Currently, limited imaging research is conducted on neonatal CXR images. This limitation arises from the scarcity of CXR data for neonates, especially premature infants. Additionally, the challenges posed by neonatal photography, including the infants’ smaller body size and tendency to move or cry during imaging, result in suboptimal image quality. Incorrect positioning and increasing artifact cases further complicate the standardization of image quality, hindering effective statistical analysis. Image heterogeneity can influence the diagnosis made by imaging physicians, leading to potential subjective bias. Extracting synthesized images of pertinent areas of interest for diagnostic classification can mitigate observer bias to some degree. Hence, establishing a reliable model for assembling image characteristics is crucial for enhancing the accuracy of human intelligence diagnosis of NRDS.

The overlap of ribs and lungs in neonatal chest imaging is the most prominent structural overlap in this region and occurs relatively uniformly. We posit that suppressing rib images notably enhances image stability and data reliability.
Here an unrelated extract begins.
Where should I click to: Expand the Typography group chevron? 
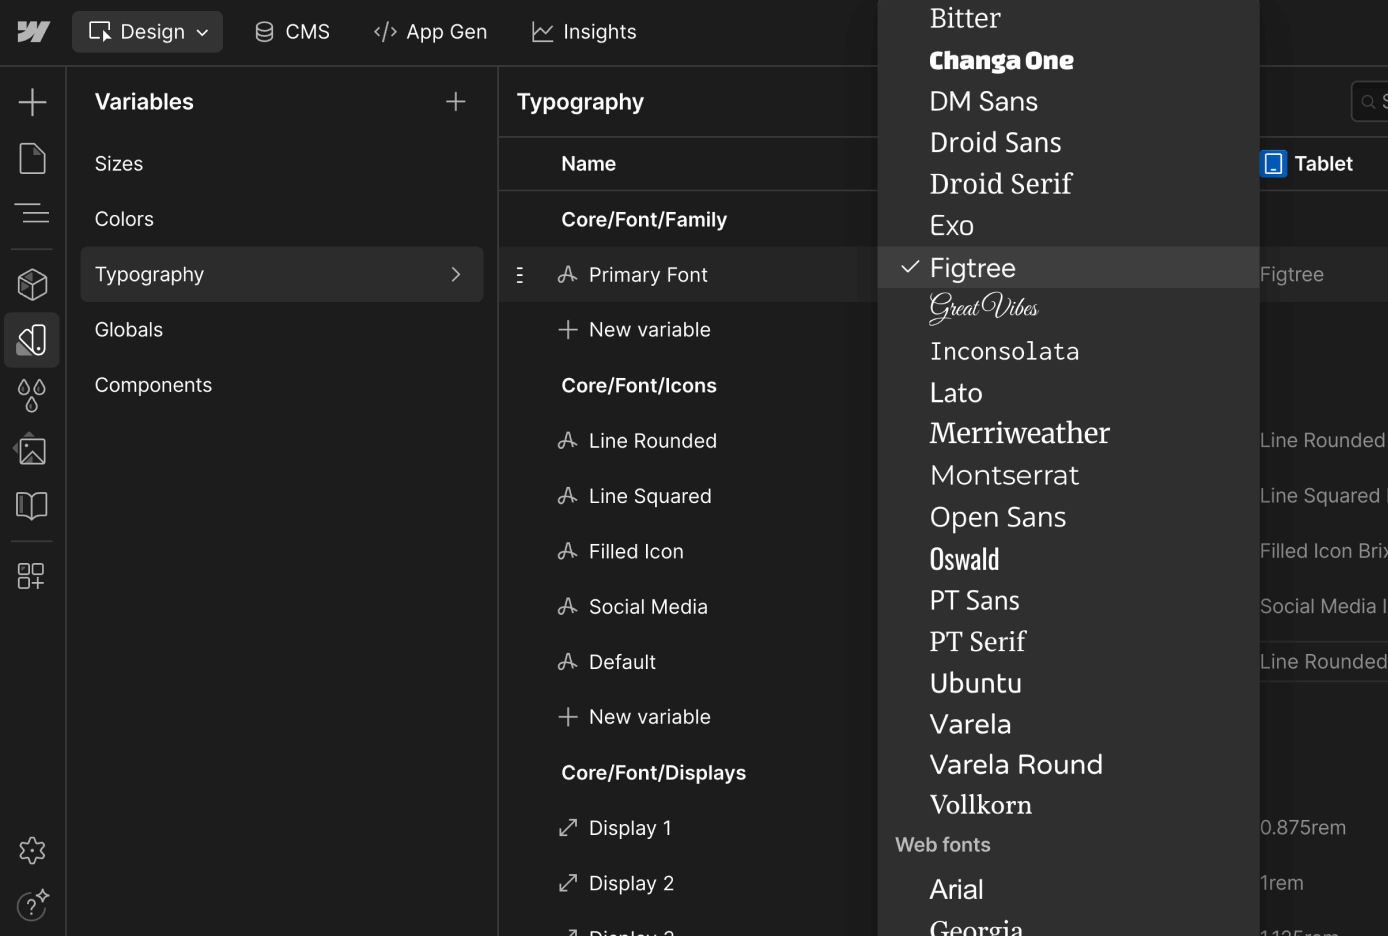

Although dual-energy subtraction radiography can provide bone and soft tissue images separately, reducing diagnostic inaccuracies, the dual-exposure method increases radiation exposure. Additionally, this technique necessitates specialized, costly equipment, limiting its availability to only a few hospitals35.

In recent years, AI has seen widespread application in medical imaging research, demonstrating notable efficacy36,37,38,39. Building upon the Attention U-Net model, we trained a rib suppression model using an adult CXR dataset and successfully applied it to perform rib suppression on neonatal chest X-rays. The specific results are shown in Figs. 3 and 4. Moreover, the ROC demonstrated superior performance of the geometric model trained on rib-suppressed data compared to the primary dataset. Notably, CXR images exhibited enhanced geometric features post-rib suppression, resulting in improved diagnostic model performance (Figs. 6 and 7), with heightened sensitivity and heterogeneity.

This study has several limitations. Our data originate from a single center, and multi-center data are needed to validate the generalizability of the machine learning model; additionally, the sample size of this study is small, and a larger sample size is necessary to help improve the stability of the model. These limitations highlight the necessity for further research. In the future, we will continue to address these issues to enhance the stability and generalizability of our research findings.

Conclusion

The neonatal BSI-based model has the potential to clinically aid radiologists in diagnosing NRDS in premature infants, thereby expediting therapeutic development and prognostic assessments to mitigate NRDS-related complications. Currently, clinical diagnosis and management of NRDS heavily rely on clinical expertise. Our research indicates that a combined model integrating radiological features and clinical indicators offers promising adjunctive diagnostic utility, aiding primary neonatal practitioners in NRDS assessment. Further applications may involve assessing NRDS treatment efficacy in premature births and predicting adverse outcomes.